Am Nutzungsende hilft die Kunststoffindustrie mit, Kunststoffe aus der Landwirtschaft wieder zurückzuführen. Mit dem Sammelsystem ERDE etwa, einem einzigartigen Rücknahmekonzept für Erntekunststoffe, sollen bis 2022 in Deutschland 65 Prozent aller auf den Markt gebrachten Silo- und Stretchfolien gesammelt und recycelt werden.

Landwirtschaftsfolien, BASF 2019

Ernteverluste verhindern

Unverzichtbar sind auch Kunststoffverpackungen: Sie schützen Lebensmittel und halten sie länger frisch. Und sie sorgen dafür, dass nicht so viel Nahrung auf der Strecke bleibt. In den Entwicklungsländern verderben Schätzungen zufolge rund die Hälfte der Nahrungsmittel, bevor sie überhaupt die Verbraucher erreichen – also nach der Ernte, beim Transport oder während der Verarbeitung. In Europa liegt diese Quote bei nur etwa drei Prozent.

Dafür sorgen auch Kunststoffverpackungen, die dank ihrer einzigartigen Eigenschaften die Lagerfähigkeit von Nahrungsmitteln verdreifachen können. So gelang es einer britischen Handelskette, mit einer optimierten Verpackung für Fleisch die Verderbnisrate von sechzehn auf vier Prozent zu senken. Das spart Geld, Wasser und CO2: Allein die Produktion von einem Kilo Rindfleisch setzt bis zu 13 Kilogramm Kohlendioxid frei, während bei der Herstellung einer Kunststoffverpackung für das Fleisch gerade einmal rund 200 Gramm CO2 anfallen.

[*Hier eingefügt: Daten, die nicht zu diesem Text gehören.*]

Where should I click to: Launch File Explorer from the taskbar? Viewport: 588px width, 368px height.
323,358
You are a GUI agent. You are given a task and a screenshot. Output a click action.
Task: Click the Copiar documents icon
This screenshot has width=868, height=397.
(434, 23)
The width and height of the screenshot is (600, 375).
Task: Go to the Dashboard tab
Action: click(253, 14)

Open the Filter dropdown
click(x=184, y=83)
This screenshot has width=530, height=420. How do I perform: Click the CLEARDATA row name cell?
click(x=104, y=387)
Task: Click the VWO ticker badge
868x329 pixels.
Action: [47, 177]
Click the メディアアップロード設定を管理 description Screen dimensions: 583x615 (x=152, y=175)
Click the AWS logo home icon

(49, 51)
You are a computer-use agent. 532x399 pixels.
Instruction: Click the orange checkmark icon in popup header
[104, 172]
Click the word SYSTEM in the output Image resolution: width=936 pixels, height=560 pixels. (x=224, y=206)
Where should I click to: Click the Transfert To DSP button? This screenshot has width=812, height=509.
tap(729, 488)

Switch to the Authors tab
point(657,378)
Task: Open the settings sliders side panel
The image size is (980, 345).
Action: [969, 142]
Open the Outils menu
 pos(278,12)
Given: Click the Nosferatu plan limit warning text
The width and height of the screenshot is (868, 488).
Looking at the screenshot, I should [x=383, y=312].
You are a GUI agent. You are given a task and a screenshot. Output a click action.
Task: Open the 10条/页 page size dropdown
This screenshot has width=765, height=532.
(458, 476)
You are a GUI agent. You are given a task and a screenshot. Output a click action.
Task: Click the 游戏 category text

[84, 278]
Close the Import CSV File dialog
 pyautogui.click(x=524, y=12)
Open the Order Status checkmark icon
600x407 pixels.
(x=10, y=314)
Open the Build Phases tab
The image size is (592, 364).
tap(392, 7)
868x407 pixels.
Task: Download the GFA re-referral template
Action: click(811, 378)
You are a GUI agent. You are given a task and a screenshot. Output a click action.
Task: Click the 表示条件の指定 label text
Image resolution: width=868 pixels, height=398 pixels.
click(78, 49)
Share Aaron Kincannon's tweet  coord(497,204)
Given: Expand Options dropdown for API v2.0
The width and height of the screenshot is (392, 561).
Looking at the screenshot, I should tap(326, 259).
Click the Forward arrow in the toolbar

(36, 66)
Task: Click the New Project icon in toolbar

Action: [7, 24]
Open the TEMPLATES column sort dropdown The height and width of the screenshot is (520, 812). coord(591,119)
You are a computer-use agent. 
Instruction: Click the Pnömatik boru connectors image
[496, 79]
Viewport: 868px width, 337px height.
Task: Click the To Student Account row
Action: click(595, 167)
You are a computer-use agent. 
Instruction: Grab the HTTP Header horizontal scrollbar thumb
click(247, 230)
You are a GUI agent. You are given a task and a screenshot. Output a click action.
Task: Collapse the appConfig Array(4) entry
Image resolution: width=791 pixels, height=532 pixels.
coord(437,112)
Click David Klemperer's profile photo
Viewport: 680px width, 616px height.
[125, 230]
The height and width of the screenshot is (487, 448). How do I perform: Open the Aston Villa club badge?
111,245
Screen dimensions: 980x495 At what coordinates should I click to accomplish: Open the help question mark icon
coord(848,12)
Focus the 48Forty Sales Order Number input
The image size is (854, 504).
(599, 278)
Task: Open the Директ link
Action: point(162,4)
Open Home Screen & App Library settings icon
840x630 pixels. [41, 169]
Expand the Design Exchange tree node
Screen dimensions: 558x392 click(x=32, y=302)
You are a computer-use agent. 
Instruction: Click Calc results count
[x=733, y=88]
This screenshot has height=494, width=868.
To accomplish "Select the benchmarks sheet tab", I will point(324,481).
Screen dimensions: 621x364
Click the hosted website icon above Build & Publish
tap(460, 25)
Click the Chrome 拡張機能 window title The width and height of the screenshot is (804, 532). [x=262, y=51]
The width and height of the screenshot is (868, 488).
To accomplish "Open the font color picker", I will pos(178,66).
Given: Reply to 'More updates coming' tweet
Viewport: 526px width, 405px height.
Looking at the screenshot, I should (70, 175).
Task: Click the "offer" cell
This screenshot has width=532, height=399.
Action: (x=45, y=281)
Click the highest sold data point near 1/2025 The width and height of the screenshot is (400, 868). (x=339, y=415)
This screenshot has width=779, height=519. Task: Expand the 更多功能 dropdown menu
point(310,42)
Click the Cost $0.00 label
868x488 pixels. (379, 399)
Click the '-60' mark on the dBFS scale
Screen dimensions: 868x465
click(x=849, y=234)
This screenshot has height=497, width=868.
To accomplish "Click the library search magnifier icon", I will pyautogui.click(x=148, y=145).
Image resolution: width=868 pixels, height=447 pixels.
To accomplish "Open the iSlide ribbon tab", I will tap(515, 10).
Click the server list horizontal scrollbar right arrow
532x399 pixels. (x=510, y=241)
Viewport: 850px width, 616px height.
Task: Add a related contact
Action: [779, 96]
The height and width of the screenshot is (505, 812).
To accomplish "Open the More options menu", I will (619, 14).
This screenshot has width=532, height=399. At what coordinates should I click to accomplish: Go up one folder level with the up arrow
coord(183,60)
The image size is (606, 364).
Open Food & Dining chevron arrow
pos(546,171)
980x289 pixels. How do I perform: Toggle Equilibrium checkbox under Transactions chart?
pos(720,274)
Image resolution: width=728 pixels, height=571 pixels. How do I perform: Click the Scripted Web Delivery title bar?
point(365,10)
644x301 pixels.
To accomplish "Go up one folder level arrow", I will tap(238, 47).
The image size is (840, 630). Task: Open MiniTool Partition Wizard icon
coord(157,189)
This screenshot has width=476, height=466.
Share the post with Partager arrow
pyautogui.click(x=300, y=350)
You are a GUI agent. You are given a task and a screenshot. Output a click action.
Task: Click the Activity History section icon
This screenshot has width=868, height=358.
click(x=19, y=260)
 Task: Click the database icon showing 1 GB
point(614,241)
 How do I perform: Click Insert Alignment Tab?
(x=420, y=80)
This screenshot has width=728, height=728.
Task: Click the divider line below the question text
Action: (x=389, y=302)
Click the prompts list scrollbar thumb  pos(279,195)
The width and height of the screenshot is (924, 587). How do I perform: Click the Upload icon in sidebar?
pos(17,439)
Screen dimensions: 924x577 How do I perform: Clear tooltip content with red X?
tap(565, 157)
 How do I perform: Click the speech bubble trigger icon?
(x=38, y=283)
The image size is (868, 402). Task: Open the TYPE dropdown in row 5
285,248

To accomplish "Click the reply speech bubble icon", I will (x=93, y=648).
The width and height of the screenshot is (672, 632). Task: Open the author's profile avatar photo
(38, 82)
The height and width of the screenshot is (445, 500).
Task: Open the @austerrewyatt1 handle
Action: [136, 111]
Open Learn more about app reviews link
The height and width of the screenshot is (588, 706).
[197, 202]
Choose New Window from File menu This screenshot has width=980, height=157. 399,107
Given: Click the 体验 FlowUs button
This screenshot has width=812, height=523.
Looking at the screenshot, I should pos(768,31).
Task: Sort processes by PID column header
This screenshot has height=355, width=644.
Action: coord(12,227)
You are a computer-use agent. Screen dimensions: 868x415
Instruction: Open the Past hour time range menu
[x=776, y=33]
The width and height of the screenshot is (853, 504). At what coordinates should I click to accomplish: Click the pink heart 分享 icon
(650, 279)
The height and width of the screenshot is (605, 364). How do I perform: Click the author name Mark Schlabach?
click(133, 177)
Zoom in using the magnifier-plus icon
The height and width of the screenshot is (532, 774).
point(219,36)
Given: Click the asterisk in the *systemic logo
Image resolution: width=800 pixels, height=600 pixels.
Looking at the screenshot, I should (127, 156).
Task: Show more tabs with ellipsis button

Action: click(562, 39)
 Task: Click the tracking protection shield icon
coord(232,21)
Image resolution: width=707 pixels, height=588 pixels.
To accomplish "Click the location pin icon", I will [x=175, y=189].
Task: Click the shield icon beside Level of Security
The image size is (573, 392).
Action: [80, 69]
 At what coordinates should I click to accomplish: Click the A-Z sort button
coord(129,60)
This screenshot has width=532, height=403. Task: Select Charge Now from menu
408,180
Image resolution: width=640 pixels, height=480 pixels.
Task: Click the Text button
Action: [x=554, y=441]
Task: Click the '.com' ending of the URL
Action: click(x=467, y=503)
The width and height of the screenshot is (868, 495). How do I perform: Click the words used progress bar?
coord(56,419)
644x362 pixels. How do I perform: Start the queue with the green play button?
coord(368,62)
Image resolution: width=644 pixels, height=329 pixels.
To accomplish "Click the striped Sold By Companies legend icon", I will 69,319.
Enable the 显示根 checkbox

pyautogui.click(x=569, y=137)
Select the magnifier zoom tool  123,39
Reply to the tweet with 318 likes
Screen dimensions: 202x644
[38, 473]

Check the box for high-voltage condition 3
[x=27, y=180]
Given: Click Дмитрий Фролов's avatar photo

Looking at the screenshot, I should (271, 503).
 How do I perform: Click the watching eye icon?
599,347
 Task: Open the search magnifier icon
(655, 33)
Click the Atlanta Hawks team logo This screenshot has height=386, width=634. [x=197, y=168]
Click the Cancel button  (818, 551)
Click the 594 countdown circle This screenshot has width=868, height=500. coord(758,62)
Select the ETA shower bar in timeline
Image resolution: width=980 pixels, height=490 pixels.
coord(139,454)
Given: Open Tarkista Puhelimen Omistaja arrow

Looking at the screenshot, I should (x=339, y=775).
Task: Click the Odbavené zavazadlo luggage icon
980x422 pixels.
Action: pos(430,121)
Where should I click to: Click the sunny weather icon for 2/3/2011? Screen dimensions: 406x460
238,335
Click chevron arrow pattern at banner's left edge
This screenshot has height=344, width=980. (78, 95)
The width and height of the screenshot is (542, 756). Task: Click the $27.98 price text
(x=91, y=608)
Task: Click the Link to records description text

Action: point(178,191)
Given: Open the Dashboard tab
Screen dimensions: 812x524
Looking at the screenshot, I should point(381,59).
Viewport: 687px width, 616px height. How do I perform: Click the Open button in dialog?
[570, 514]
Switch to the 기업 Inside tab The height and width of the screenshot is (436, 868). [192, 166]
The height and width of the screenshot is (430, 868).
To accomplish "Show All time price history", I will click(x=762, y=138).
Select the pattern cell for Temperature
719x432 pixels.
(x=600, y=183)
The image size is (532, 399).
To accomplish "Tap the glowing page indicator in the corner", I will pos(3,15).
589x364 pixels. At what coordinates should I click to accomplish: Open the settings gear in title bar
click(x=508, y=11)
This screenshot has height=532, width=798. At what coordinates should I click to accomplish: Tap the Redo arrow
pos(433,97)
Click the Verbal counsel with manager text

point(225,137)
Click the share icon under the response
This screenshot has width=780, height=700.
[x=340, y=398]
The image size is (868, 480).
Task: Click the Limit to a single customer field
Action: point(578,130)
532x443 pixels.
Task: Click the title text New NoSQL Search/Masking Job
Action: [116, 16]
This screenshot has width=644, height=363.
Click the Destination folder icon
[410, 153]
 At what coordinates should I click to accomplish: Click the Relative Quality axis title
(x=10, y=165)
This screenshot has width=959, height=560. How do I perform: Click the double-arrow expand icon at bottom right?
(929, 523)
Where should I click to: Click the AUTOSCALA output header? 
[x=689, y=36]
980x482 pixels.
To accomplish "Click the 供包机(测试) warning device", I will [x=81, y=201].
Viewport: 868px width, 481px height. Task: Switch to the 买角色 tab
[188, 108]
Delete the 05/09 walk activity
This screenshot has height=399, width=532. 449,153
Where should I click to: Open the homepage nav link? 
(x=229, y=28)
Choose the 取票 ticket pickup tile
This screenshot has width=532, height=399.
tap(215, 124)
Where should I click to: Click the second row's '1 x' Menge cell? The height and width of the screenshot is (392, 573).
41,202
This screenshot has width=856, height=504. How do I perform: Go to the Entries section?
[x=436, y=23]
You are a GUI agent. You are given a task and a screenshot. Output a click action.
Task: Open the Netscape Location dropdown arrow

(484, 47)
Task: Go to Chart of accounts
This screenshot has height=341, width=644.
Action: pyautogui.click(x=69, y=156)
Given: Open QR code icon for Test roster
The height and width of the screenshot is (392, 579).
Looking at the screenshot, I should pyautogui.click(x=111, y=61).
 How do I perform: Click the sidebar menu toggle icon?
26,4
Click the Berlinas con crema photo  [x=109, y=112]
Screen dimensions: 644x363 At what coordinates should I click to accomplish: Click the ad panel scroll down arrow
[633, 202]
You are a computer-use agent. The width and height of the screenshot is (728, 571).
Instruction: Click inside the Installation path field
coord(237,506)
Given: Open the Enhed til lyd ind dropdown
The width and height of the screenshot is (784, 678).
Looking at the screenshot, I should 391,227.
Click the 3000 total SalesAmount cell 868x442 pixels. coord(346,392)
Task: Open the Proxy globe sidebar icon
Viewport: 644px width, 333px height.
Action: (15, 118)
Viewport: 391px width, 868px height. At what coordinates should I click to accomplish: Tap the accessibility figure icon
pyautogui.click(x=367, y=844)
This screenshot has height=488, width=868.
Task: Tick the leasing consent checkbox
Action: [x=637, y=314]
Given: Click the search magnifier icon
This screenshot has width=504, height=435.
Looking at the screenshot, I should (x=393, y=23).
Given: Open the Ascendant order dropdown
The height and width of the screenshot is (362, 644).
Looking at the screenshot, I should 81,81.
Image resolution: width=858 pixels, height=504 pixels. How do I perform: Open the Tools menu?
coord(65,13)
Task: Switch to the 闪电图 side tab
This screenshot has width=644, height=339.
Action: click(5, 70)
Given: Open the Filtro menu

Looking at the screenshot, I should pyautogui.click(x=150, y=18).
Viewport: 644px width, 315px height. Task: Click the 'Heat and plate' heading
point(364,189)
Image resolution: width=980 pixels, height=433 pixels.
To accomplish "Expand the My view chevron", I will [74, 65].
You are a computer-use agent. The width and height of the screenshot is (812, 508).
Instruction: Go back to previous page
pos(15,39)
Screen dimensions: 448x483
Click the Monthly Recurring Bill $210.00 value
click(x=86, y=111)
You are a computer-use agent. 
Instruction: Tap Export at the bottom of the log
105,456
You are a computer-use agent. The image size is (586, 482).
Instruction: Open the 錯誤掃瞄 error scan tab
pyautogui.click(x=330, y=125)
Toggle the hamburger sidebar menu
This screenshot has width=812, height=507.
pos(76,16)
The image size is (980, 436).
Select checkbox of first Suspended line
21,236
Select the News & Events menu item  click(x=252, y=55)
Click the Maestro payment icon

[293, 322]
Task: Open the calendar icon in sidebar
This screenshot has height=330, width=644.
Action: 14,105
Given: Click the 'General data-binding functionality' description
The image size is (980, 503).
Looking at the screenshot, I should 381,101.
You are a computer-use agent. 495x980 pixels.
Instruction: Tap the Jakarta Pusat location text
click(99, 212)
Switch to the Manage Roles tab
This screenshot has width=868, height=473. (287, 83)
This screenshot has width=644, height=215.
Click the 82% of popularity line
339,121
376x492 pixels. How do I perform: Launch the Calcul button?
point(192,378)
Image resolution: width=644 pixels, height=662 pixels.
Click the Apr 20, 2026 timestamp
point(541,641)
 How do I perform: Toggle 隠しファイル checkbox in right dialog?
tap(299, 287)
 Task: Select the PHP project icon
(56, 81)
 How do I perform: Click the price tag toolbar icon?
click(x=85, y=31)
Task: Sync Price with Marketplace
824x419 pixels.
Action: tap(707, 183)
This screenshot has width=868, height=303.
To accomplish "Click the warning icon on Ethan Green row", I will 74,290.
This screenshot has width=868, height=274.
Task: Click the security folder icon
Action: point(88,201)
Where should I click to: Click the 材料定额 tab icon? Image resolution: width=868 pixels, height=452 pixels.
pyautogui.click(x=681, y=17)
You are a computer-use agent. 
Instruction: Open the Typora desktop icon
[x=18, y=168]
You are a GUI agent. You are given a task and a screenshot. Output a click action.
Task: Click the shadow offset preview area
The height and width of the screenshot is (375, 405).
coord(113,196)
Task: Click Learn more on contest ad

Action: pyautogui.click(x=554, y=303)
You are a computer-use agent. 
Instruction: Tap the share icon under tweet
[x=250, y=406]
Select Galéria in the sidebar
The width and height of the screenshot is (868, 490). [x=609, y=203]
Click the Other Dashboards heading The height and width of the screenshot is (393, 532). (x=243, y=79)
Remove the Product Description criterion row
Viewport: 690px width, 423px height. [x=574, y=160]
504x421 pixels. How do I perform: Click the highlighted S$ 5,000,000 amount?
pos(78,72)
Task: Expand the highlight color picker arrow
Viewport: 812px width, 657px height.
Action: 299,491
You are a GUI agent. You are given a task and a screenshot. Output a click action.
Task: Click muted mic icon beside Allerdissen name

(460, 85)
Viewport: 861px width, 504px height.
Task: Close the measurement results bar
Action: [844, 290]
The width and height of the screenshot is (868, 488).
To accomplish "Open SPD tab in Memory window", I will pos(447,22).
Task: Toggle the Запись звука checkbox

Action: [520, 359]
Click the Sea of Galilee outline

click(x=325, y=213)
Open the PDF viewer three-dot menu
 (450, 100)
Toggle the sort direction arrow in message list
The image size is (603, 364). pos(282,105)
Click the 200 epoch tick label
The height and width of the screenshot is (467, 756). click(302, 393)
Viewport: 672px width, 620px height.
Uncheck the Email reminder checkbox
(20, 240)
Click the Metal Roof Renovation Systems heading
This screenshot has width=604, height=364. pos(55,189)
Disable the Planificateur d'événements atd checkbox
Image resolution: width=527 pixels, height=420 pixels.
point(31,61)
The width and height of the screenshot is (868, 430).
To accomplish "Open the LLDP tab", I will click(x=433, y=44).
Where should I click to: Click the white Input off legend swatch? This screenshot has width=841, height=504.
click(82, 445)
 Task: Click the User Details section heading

Kunststoff Zukunft Mobilität Reisen Nachhaltig

Helfer in der Not

Mehr als eine Milliarden Menschen weltweit haben keinen Zugang zu sauberem Wasser. Laut Weltgesundheitsorganisation sterben jährlich 1,8 Millionen Menschen an den Folgen von Magen-Darm-Erkrankungen, hervorgerufen durch schmutziges Wasser. Kunststofffilter in mobilen Wasseraufbereitungsanlagen tragen in trockenen Regionen zu einer nachhaltigen Sicherung der Wasserressourcen bei. Solche leichten, einfach zu bedienenden und preiswerten Anlagen wandeln vor Ort große Mengen von Schmutzwasser in Trinkwasser um. Ein etwa 30 Zentimeter langes Kunststoffgehäuse mit polymeren Filtermembranen entfernt Viren und Bakterien. ohne dass Strom oder Chemikalien nötig wären. Das Risiko von Magen-Darm-Erkrankungen wird so drastisch vermindert.

Doch es geht auch profaner: So eignen sich Rohre aus Kunststoff überall auf der Welt ausgezeichnet für den sicheren und sauberen Transport von Wasser. Trinkwasser wird so vor Verunreinigungen geschützt. Und Abwasser sickert nicht in die Umwelt und belastet wertvollen Ackergrund – denn Leckagen sind bei Kunststoffrohren so gut wie ausgeschlossen.